Klopp: Eine ganze Menge.Darüber habe ich mir bereits mit meinen Beratern Gedanken gemacht. Ich konnte in den vergangenen Jahren ein bisschen Geld bei Seite legen. Einen Teil davon werde ich als Privatinvestor einbringen, unter anderem um die Infrastruktur hier zu verbessern. Das Stadion hat dringend einen neuen Anstrich nötig, um es freundlich zu formulieren. Meine Kontakte im Profifußball und in den Transfermarkt dürften ebenfalls von Nutzen sein. Aber Anker Wismar braucht erstmal vor allem neue Sponsoren. Einige habe ich bereits selbst akquiriert, wie zum Beispiel das Modeunternehmen Peekenburg & Klopp, die Anker Apotheke Wismar und den Pharmakonzern Jürgen & Jürgen. Ich werde weiter versuchen, potenzielle Geldgeber von meiner Vision persönlich zu überzeugen.
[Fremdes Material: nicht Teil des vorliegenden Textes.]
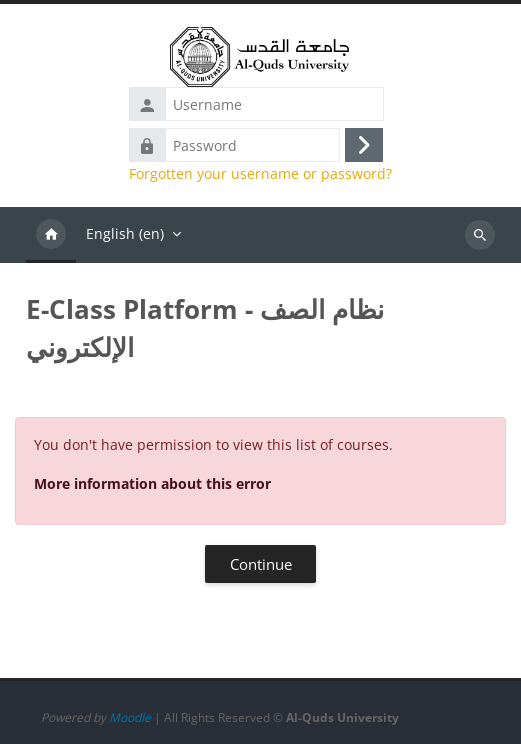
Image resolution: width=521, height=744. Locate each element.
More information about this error (152, 483)
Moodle (130, 717)
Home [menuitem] (51, 235)
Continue (261, 564)
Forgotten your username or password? (260, 174)
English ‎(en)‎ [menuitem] (125, 233)
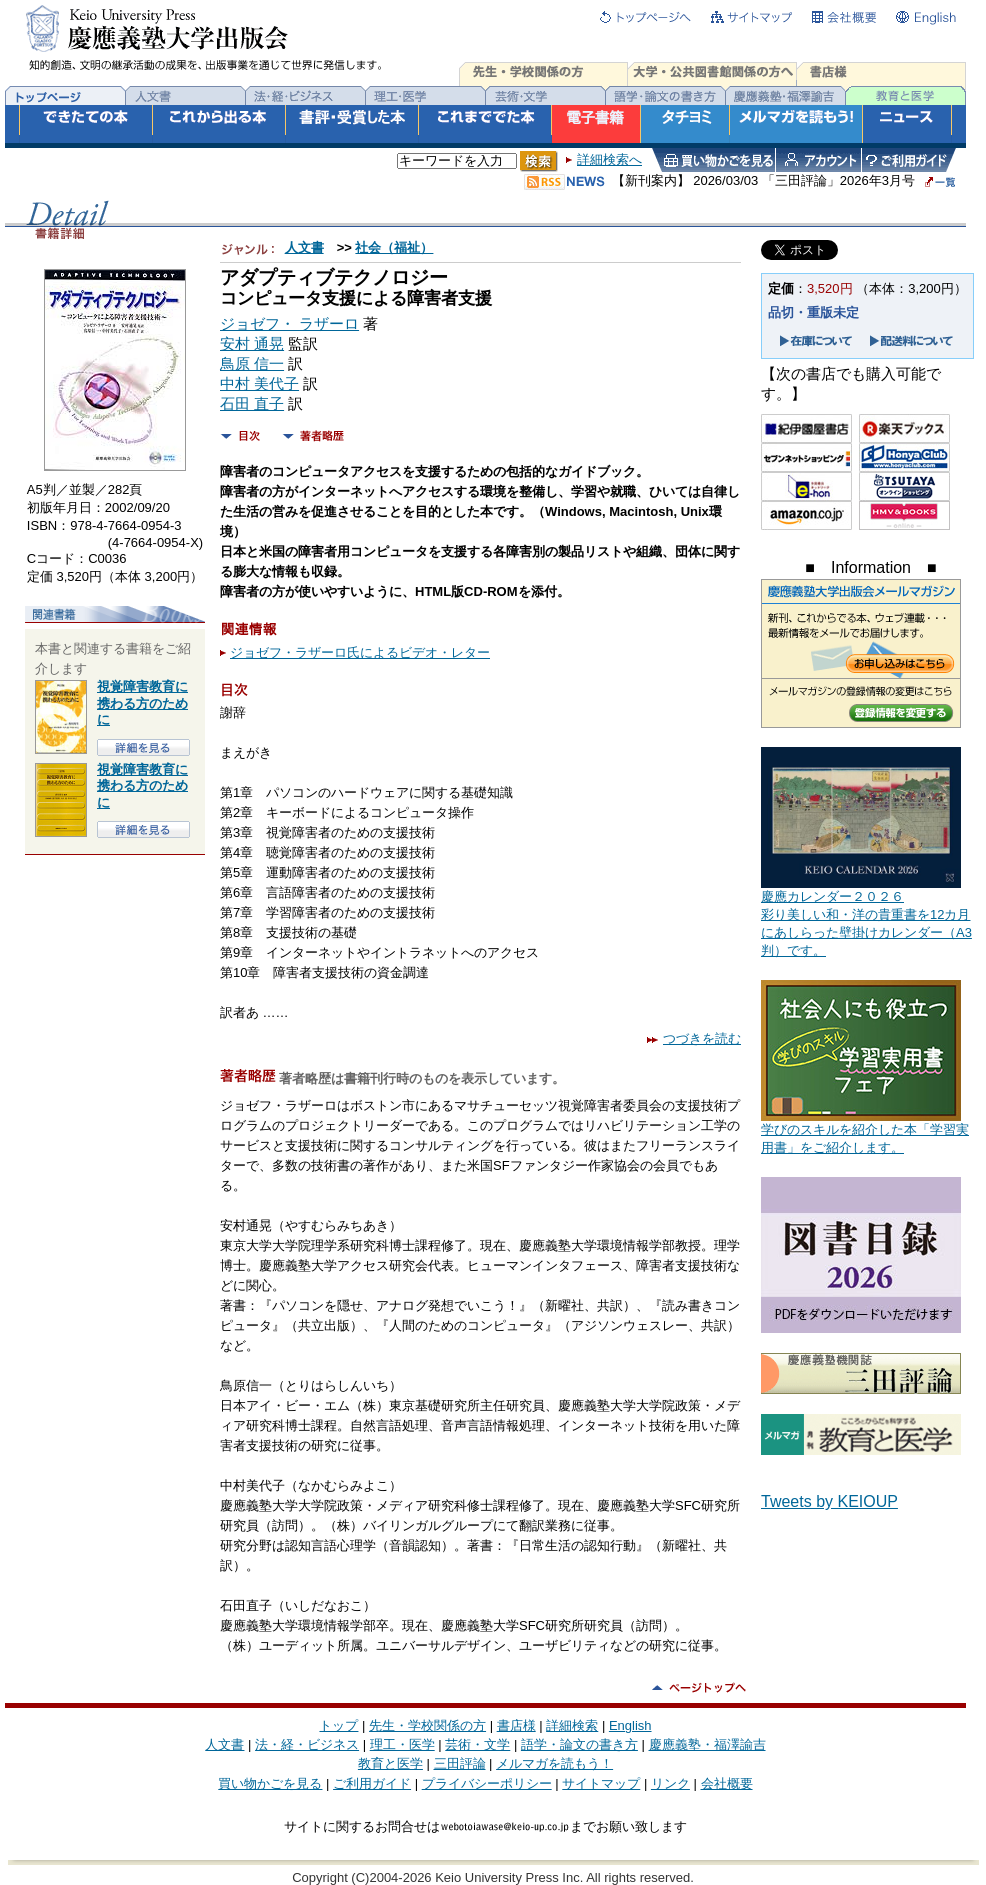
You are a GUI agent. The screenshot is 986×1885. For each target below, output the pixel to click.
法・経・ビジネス (307, 1744)
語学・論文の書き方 (579, 1744)
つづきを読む (694, 1038)
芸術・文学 (477, 1744)
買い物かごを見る (270, 1783)
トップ (338, 1725)
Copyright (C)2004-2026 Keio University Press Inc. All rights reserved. (493, 1877)
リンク (670, 1783)
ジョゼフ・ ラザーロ (289, 324)
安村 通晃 (252, 344)
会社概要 (727, 1783)
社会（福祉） (394, 247)
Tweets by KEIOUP (829, 1501)
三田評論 (460, 1763)
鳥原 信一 (252, 364)
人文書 (304, 247)
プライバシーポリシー (487, 1783)
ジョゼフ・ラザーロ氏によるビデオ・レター (360, 652)
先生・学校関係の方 (427, 1725)
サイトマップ (601, 1783)
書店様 (516, 1725)
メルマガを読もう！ (554, 1763)
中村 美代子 (259, 384)
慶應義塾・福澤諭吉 (707, 1744)
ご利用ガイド (372, 1783)
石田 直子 (252, 404)
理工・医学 (402, 1744)
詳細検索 (572, 1725)
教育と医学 (390, 1763)
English (630, 1725)
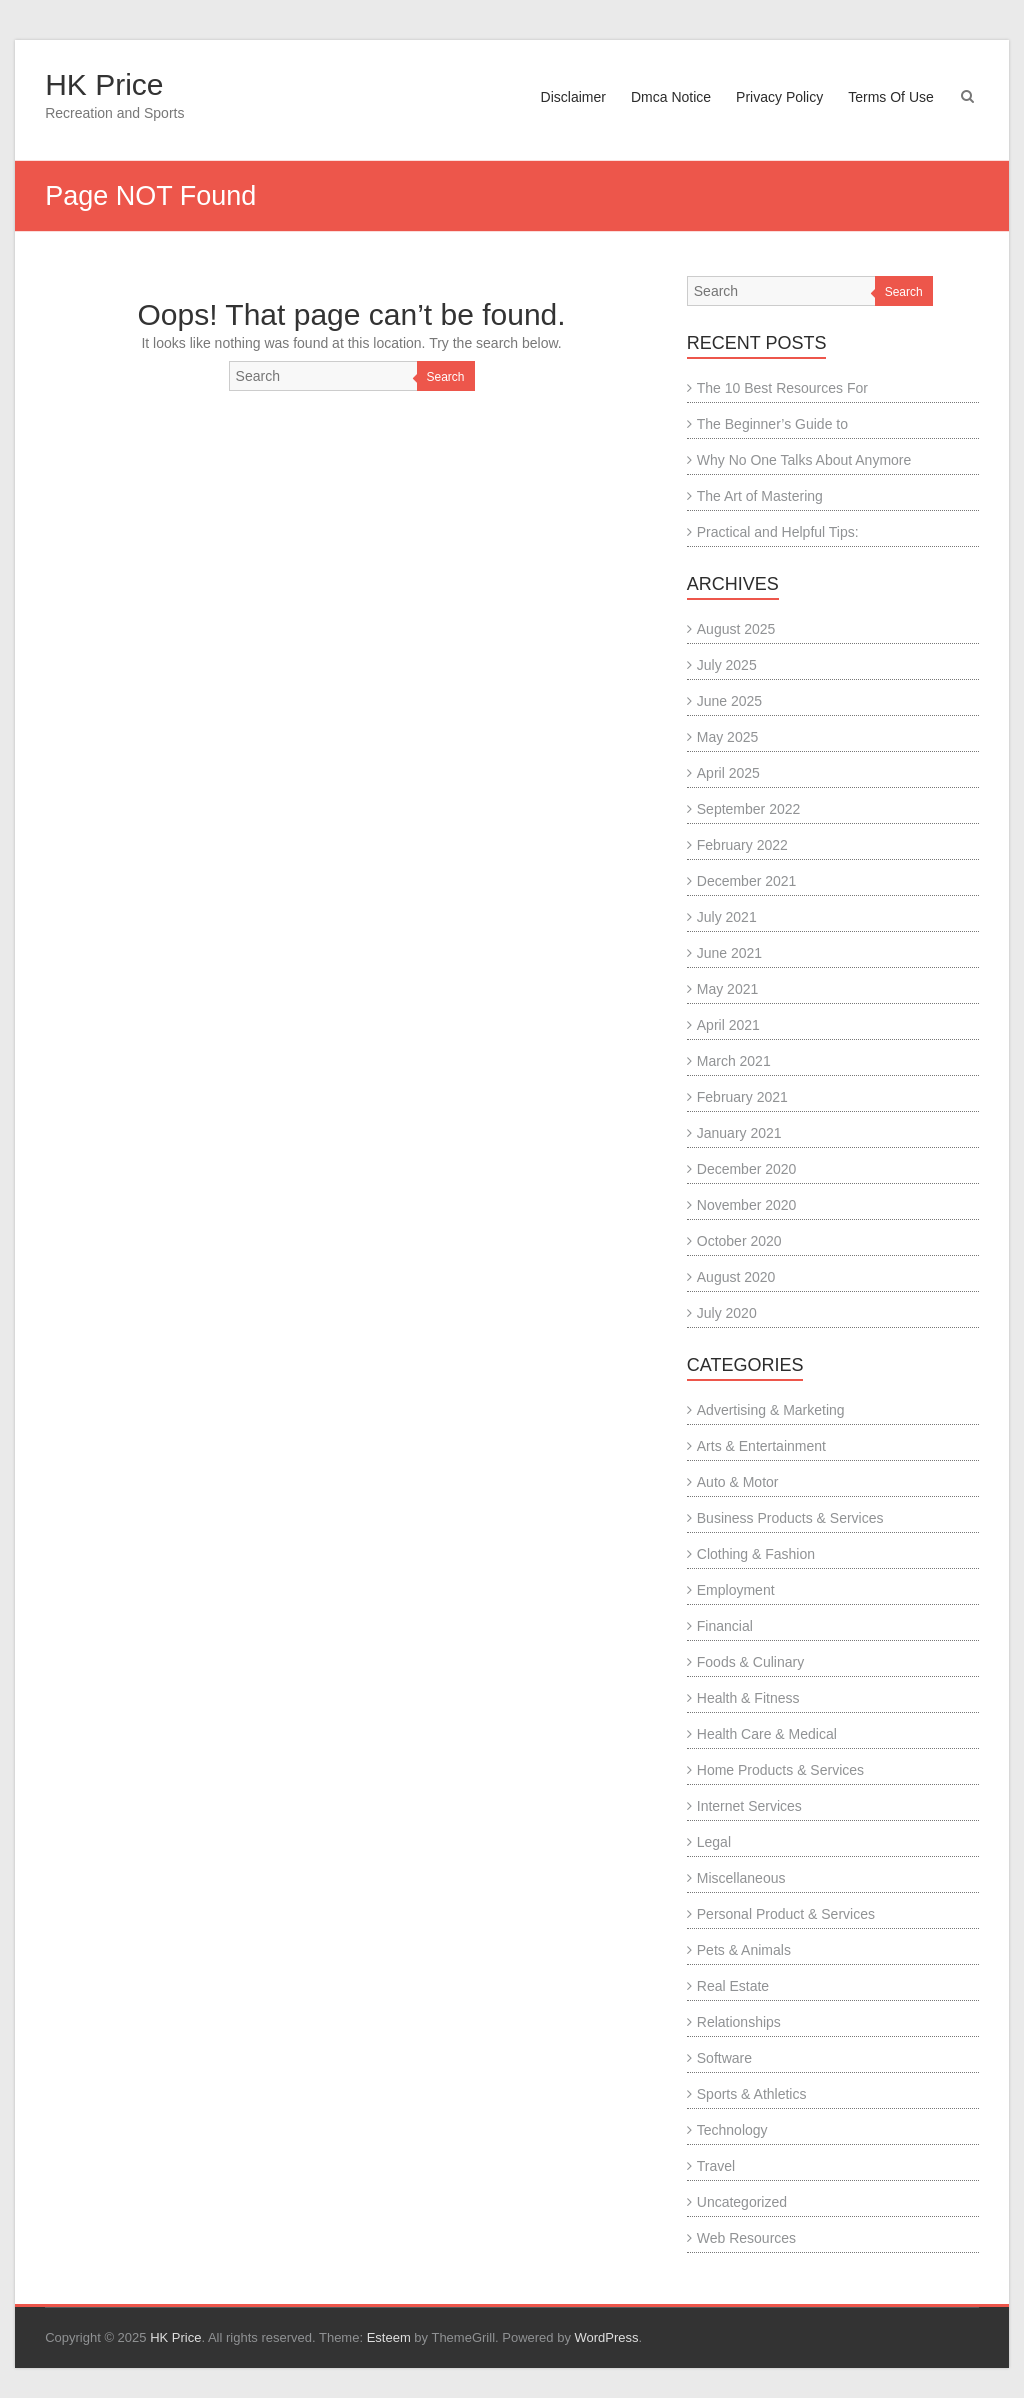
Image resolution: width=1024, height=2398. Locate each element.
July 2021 (727, 917)
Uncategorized (742, 2202)
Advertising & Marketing (771, 1410)
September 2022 (749, 809)
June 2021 (729, 953)
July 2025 (727, 665)
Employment (736, 1590)
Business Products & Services (790, 1518)
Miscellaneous (741, 1878)
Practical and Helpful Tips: (778, 532)
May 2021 (727, 989)
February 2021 (742, 1097)
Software (724, 2058)
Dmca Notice (671, 97)
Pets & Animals (744, 1950)
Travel (716, 2166)
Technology (732, 2130)
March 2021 (734, 1061)
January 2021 (739, 1133)
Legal (714, 1842)
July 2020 (727, 1313)
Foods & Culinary (750, 1662)
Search (446, 377)
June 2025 (729, 701)
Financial (725, 1626)
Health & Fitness (748, 1698)
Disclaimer (573, 97)
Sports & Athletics (752, 2094)
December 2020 (747, 1169)
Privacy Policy (779, 97)
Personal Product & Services (786, 1914)
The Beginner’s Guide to (772, 424)
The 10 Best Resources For (782, 388)
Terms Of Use (891, 97)
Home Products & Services (780, 1770)
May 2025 (727, 737)
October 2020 (739, 1241)
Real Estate (733, 1986)
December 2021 (747, 881)
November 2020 (747, 1205)
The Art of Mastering (760, 496)
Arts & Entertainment (761, 1446)
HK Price (104, 84)
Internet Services (749, 1806)
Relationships (739, 2022)
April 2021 (728, 1025)
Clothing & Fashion (756, 1554)
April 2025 (728, 773)
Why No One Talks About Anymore (804, 460)
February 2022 (742, 845)
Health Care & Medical (767, 1734)
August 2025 (736, 629)
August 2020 (736, 1277)
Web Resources (746, 2238)
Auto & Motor (738, 1482)
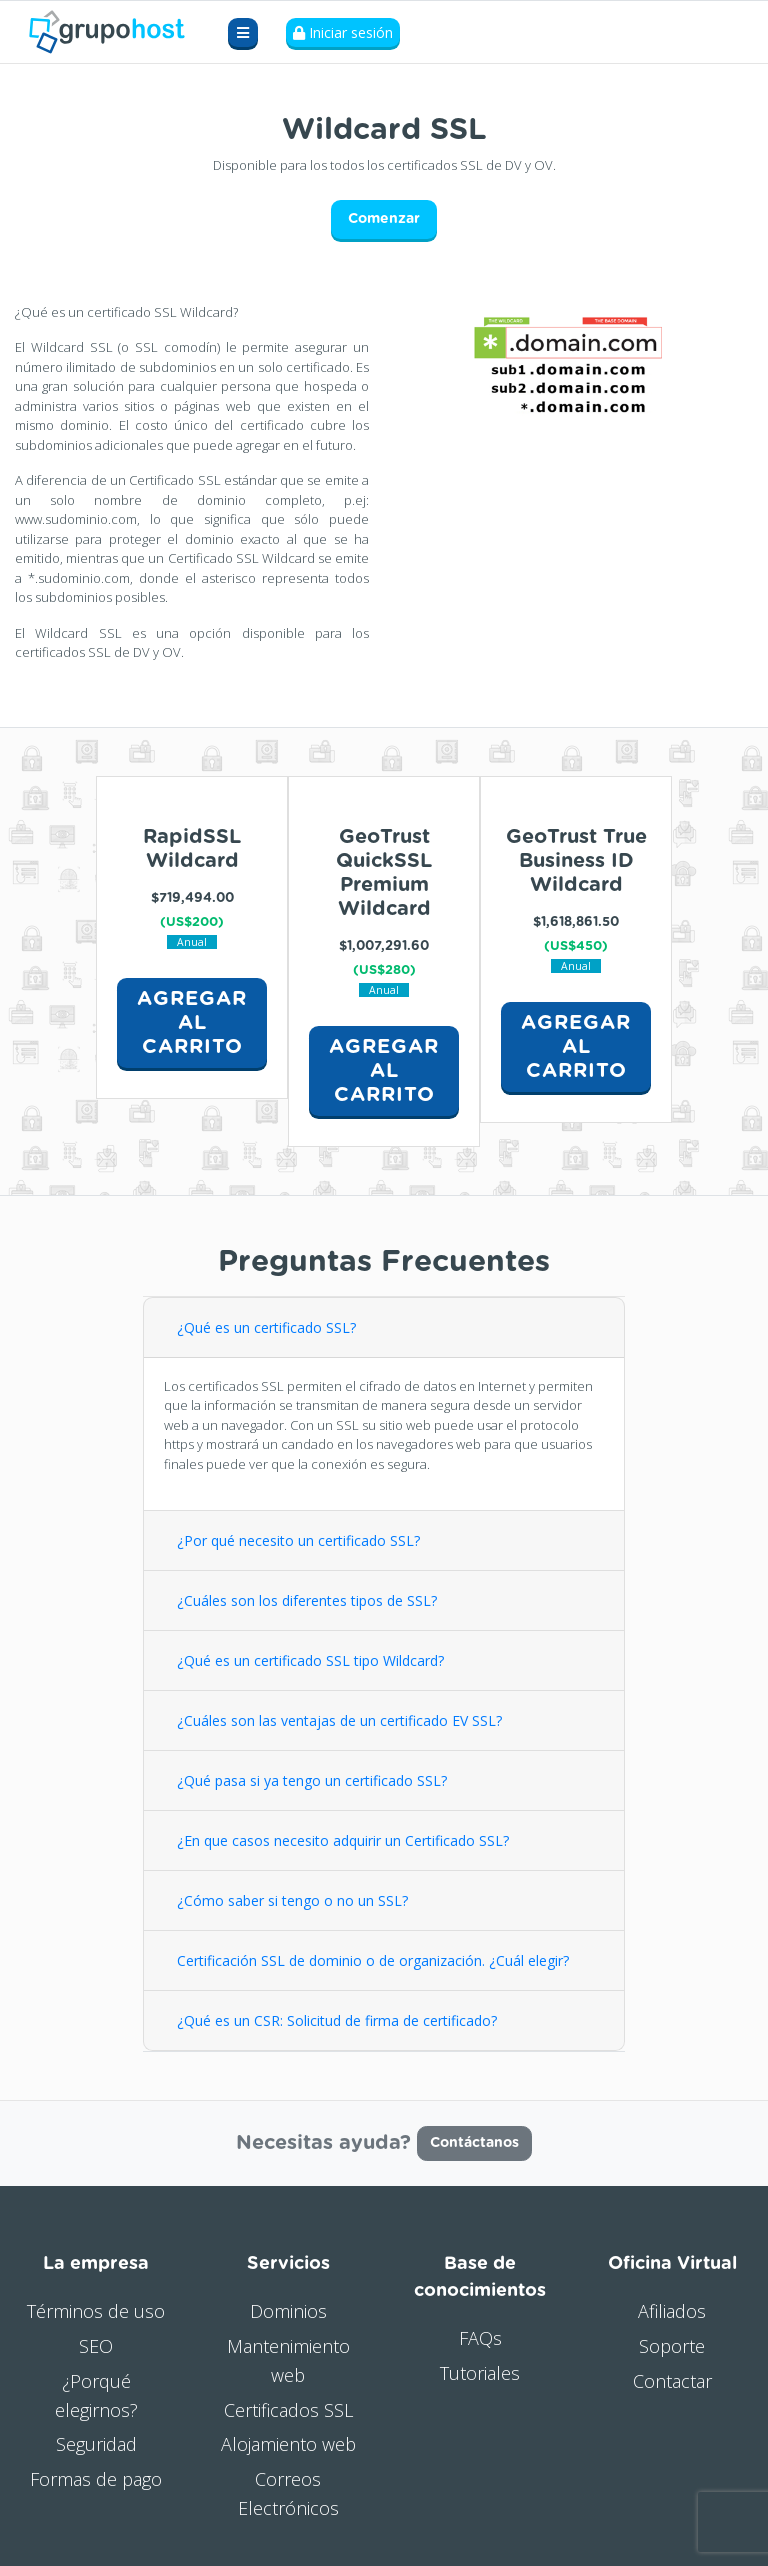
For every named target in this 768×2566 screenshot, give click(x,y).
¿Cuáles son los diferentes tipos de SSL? (307, 1600)
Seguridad (96, 2444)
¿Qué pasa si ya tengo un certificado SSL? (312, 1780)
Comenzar (384, 219)
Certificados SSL (288, 2410)
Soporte (672, 2346)
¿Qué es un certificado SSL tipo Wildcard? (310, 1660)
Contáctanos (474, 2143)
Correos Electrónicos (288, 2493)
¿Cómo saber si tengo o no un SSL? (292, 1900)
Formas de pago (96, 2479)
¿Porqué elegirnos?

Glücklich nach der Schlüsselübergabe am Friedenshof. Hier wird der Coach mit seiner Familie wohnen. (Foto: WN)

WN: Apropos. Mussten Sie Ihre Familie eigentlich überzeugen? Werden Sie gemeinsam nach Wismar ziehen?

Klopp: Das ist privat. Aber Ihnen als neuen Medienpartner des FC Anker Wismar kann ich es ja sagen. Als ich letztens beim Abendessen in England meine Pläne verkündet habe, ist mir meine Familie um den Hals gefallen. Ich meine, hallo? Wismar? Einen schöneren Ort so dicht am Meer kann sich jemand, der viel Zeit im Ruhrpott verbracht hat, kaum vorstellen. Wir werden gleich in der Nähe des Stadions ein fancy Appartement beziehen (Friedenshof, d. Red.). Ist ganz praktisch, kurzer Weg zur Arbeit.

WN: Na dann, Herr Klopp. Wir wünschen Ihnen viel Erfolg!

Klopp: Okay, werde ich mir ausrichten. We are Anker Wismar, no one can reach us the water (lacht).